The Bell-Hiller mixer is a linkage connecting the flybar, swashplate and the main blade grip. It is a combination of technologies designed to help stabilize and control the main rotor. Without some sort of stabilizing influence, the main rotor is very hard to control in any wind or in forward flight.
The Bell control system, invented by Arthur M. Young, and used on the original full-size Bell helicopters, consists essentially of a weighted flybar without any paddles (the stabilizer bar). Cyclic pitch inputs are applied to the main blades (causing the rotor disk to tilt), but they are applied, in effect, relative to the stabilizer bar. Subsequently, the stabilizer bar will begin to follow the tilt of the mast effected by the main blades, and the process repeats. This leads to extremely stable, but very slow continuous cyclic response.

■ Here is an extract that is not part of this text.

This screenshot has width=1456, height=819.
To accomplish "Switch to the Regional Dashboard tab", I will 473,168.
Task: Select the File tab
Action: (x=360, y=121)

The damping to control how fast the stabilizer bar follows the main mast can be extremely critical.
In the Hiller control system, named by it's inventor Stanley Hiller Jr. as the Rotor-Matic, main blade cyclic pitch is controlled indirectly by the flybar. Cyclic pitch inputs control the cyclic pitch of the flybar paddles; the flybar would then tilt into a new plane, and the main rotor would follow. This retains much of the stability of the Bell control system, and continuous cyclic pitch control is better, but it loses the initial instant control response that the Bell system has, as cyclic pitch is always mediated by the flybar.
The Bell-Hiller control system combines the best of both these systems. By allowing cyclic pitch inputs directly through to the main blades, we keep the instant response of the Bell system, while the controllable flybar keeps the stability and continuous response of the Hiller system.